__What is being asked__
Keeping every word in place, write out the entries that come next.

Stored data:

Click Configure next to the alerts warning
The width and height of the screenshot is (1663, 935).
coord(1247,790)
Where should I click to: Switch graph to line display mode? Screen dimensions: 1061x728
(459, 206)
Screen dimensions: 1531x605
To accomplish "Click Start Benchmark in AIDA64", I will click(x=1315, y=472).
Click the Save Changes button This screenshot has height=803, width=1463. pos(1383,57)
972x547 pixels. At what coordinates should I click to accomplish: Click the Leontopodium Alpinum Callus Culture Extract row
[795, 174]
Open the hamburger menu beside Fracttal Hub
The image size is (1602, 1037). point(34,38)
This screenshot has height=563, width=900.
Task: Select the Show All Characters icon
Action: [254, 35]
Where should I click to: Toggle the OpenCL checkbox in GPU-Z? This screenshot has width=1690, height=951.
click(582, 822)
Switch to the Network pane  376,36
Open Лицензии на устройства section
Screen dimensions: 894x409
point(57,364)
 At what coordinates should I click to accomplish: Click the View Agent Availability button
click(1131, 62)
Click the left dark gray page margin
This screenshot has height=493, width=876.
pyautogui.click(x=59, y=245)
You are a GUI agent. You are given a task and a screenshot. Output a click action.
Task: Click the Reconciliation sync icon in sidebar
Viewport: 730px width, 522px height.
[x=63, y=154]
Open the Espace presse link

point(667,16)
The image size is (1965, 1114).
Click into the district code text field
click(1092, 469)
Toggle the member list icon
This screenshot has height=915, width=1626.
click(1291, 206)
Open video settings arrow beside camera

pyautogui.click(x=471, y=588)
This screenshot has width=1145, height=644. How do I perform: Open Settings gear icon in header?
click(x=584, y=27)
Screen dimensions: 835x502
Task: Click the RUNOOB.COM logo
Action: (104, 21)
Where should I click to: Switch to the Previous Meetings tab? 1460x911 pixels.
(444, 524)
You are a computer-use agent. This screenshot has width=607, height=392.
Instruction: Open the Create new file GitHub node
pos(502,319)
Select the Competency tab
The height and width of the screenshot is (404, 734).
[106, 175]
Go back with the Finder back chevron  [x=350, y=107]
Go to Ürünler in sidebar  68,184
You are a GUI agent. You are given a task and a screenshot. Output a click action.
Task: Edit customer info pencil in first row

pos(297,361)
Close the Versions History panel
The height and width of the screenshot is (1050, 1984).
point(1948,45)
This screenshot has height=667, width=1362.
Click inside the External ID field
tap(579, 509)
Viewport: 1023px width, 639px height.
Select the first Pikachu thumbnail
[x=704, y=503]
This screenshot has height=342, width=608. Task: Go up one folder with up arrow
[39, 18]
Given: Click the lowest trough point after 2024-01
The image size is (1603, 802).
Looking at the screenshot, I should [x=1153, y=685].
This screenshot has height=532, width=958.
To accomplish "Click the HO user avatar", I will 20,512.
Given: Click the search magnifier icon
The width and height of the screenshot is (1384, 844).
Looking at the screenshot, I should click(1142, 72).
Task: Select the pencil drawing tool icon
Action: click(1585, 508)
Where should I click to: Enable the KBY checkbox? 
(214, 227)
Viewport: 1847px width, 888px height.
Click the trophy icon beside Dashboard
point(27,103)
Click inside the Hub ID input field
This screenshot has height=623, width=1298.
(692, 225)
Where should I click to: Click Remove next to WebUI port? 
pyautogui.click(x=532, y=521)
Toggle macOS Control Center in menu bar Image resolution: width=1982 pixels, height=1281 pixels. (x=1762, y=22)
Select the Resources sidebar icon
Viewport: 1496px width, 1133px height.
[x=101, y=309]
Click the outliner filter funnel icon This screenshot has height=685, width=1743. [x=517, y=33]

__Result below__
Click Configure next to the alerts warning
The width and height of the screenshot is (1663, 935).
coord(1247,790)
Where should I click to: Switch graph to line display mode? Screen dimensions: 1061x728
(459, 206)
Screen dimensions: 1531x605
To accomplish "Click Start Benchmark in AIDA64", I will click(x=1315, y=472).
Click the Save Changes button This screenshot has height=803, width=1463. pos(1383,57)
972x547 pixels. At what coordinates should I click to accomplish: Click the Leontopodium Alpinum Callus Culture Extract row
[795, 174]
Open the hamburger menu beside Fracttal Hub
The image size is (1602, 1037). point(34,38)
This screenshot has height=563, width=900.
Task: Select the Show All Characters icon
Action: [254, 35]
Where should I click to: Toggle the OpenCL checkbox in GPU-Z? This screenshot has width=1690, height=951.
click(582, 822)
Switch to the Network pane  376,36
Open Лицензии на устройства section
Screen dimensions: 894x409
point(57,364)
 At what coordinates should I click to accomplish: Click the View Agent Availability button
click(1131, 62)
Click the left dark gray page margin
This screenshot has height=493, width=876.
pyautogui.click(x=59, y=245)
You are a GUI agent. You are given a task and a screenshot. Output a click action.
Task: Click the Reconciliation sync icon in sidebar
Viewport: 730px width, 522px height.
[x=63, y=154]
Open the Espace presse link

point(667,16)
The image size is (1965, 1114).
Click into the district code text field
click(1092, 469)
Toggle the member list icon
This screenshot has height=915, width=1626.
click(1291, 206)
Open video settings arrow beside camera

pyautogui.click(x=471, y=588)
This screenshot has width=1145, height=644. How do I perform: Open Settings gear icon in header?
click(x=584, y=27)
Screen dimensions: 835x502
Task: Click the RUNOOB.COM logo
Action: (104, 21)
Where should I click to: Switch to the Previous Meetings tab? 1460x911 pixels.
(444, 524)
You are a computer-use agent. This screenshot has width=607, height=392.
Instruction: Open the Create new file GitHub node
pos(502,319)
Select the Competency tab
The height and width of the screenshot is (404, 734).
[106, 175]
Go back with the Finder back chevron  [x=350, y=107]
Go to Ürünler in sidebar  68,184
You are a GUI agent. You are given a task and a screenshot. Output a click action.
Task: Edit customer info pencil in first row

pos(297,361)
Close the Versions History panel
The height and width of the screenshot is (1050, 1984).
point(1948,45)
This screenshot has height=667, width=1362.
Click inside the External ID field
tap(579, 509)
Viewport: 1023px width, 639px height.
Select the first Pikachu thumbnail
[x=704, y=503]
This screenshot has height=342, width=608. Task: Go up one folder with up arrow
[39, 18]
Given: Click the lowest trough point after 2024-01
The image size is (1603, 802).
Looking at the screenshot, I should [x=1153, y=685].
This screenshot has height=532, width=958.
To accomplish "Click the HO user avatar", I will 20,512.
Given: Click the search magnifier icon
The width and height of the screenshot is (1384, 844).
Looking at the screenshot, I should click(1142, 72).
Task: Select the pencil drawing tool icon
Action: click(1585, 508)
Where should I click to: Enable the KBY checkbox? 
(214, 227)
Viewport: 1847px width, 888px height.
Click the trophy icon beside Dashboard
point(27,103)
Click inside the Hub ID input field
This screenshot has height=623, width=1298.
(692, 225)
Where should I click to: Click Remove next to WebUI port? 
pyautogui.click(x=532, y=521)
Toggle macOS Control Center in menu bar Image resolution: width=1982 pixels, height=1281 pixels. (x=1762, y=22)
Select the Resources sidebar icon
Viewport: 1496px width, 1133px height.
[x=101, y=309]
Click the outliner filter funnel icon This screenshot has height=685, width=1743. [x=517, y=33]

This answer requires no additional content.